____ Text provided

Re: 2001-09-07#5 - literal problem from Pat Hayes on 2001-09-13 (w3c-rdfcore-wg@w3.org from September 2001)

From: Pat Hayes <phayes@ai.uwf.edu>
Date: Thu, 13 Sep 2001 10:47:17 -0500
To: "Jeremy Carroll" <jjc@hplb.hpl.hp.com>
Cc: w3c-rdfcore-wg@w3.org
Message-Id: <p0510100ab7c68205f4a9@[205.160.76.210]>
>Here is a heads-up on where Bill and I have got to.
>ACTION: 2001-09-07#5: Jeremy Caroll
>    Collaborate with Bill dehOra to produce analysis of the literal
>    problem, options, pros/cons for WG consideration.
>
>We are expecting to continue this action into next week.
>
>
>
>The issues we are addressing are:
>
>1: The Representation of Literals
>       e.g. a pair of a Unicode String and an RFC 3066 language tag.
>
>2: Equality
>       a complete equality rule for literals, correcting para 217-219 and
>para 220, which currently leave parts of equality as undefined.
>
>3: Preferred Mappings under rdf:parseType="Literal"
>   (of xml document fragments into the representation of [1]).
>
>   - Currently para 203 and para 220 are explicitly vague about this mapping.
>   - We wish to specify one or more preferred mappings.
>   - We may wish to specify more than one conformance level
>       + motivation
>          there are two significantly different use cases
>             + quoting simply xhtml
>             + quoting arbitrary XML fragments
>
>4: Cases in which applications may expect problems.
>   - Older RDF parsers will not be using the preferred mappings,
>   we should indicate to document writers which XML fragments are likely to
>be problematic.
>
>
>A less ambitious approach would be to not specify a preferred mapping and
>simply specify a minimal requirement about some markup that should work
>(e.g. embedded xhtml without namespaces and without references). This would
>be consistent with M&S and put off the work M&S defers until RDF 2.0.
>
>
>Questions for WG for tomorrow:
>+ Does the WG agree that a Literal is a <Unicode String,RFC 3066> pair?
>+ Does the WG agree that Literal equality should be defined?
>+ Does the WG agree that the new specs should descibe a specific Unicode
>string to be delivered by rdf:parseType="Literal"?
>
>Our current working text for the literal representation is:
>
>==========
>
>An RDF Literal is* a Unicode string, optionally** paired with a
>language tag (as defined in RFC3066).

________
____ Supplied material

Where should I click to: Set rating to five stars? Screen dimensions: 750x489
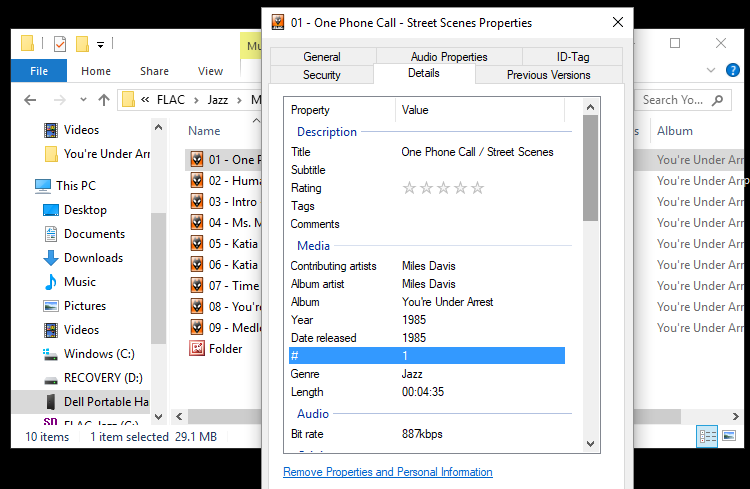(x=477, y=188)

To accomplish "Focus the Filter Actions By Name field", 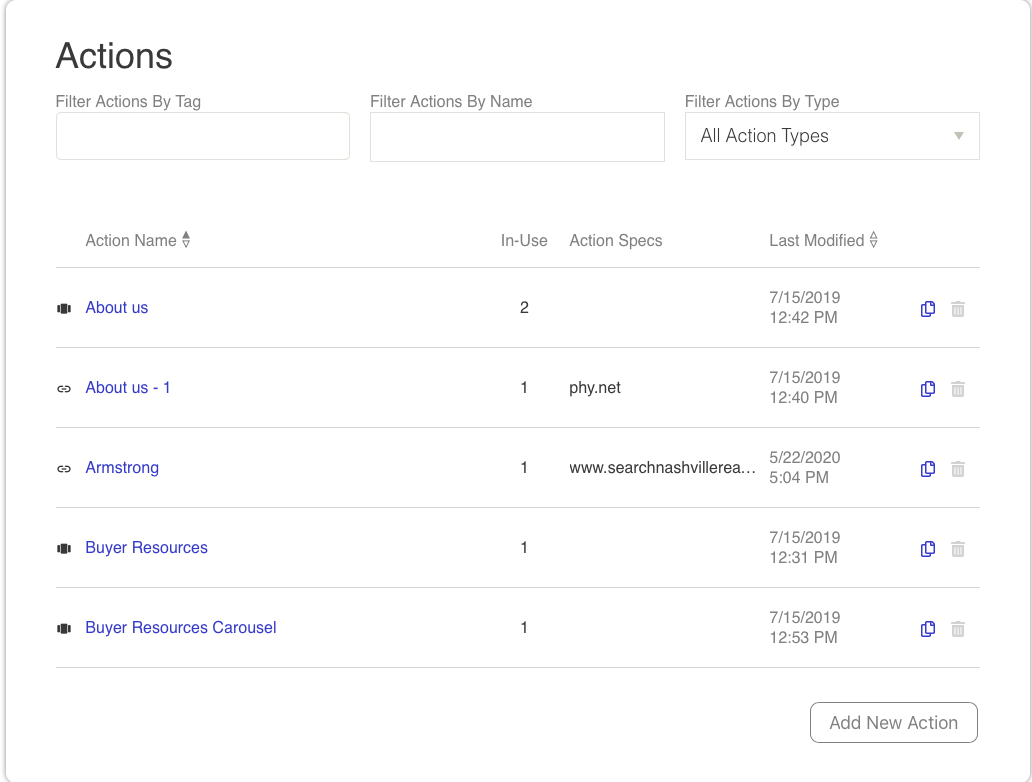I will point(517,137).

________

### Directions
(1) In the message about the RDF literal problem, rewrite the passage starting with "From: Pat Hayes" and going on through "into next week.", putting "the following week" in place of "next week".
(2) According to the message about the RDF literal problem, which paragraphs are currently explicitly vague about the mapping under rdf:parseType="Literal"?

### The answers
(1)
From: Pat Hayes <phayes@ai.uwf.edu>
Date: Thu, 13 Sep 2001 10:47:17 -0500
To: "Jeremy Carroll" <jjc@hplb.hpl.hp.com>
Cc: w3c-rdfcore-wg@w3.org
Message-Id: <p0510100ab7c68205f4a9@[205.160.76.210]>
>Here is a heads-up on where Bill and I have got to.
>ACTION: 2001-09-07#5: Jeremy Caroll
>    Collaborate with Bill dehOra to produce analysis of the literal
>    problem, options, pros/cons for WG consideration.
>
>We are expecting to continue this action into the following week.

(2) Para 203 and para 220.